*DATASET:*
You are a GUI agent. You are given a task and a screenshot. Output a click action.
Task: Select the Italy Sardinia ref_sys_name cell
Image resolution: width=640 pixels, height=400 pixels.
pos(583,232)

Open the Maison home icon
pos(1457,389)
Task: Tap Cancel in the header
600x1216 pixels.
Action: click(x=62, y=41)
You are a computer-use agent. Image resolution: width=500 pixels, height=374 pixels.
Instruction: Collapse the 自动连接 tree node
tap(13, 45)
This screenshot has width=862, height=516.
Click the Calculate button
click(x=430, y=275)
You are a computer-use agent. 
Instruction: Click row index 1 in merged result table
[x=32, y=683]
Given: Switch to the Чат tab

*TRY IT:* For the string "computer", count the matching lines in the listing and give that number by itself.

*TASK SOLUTION:* 2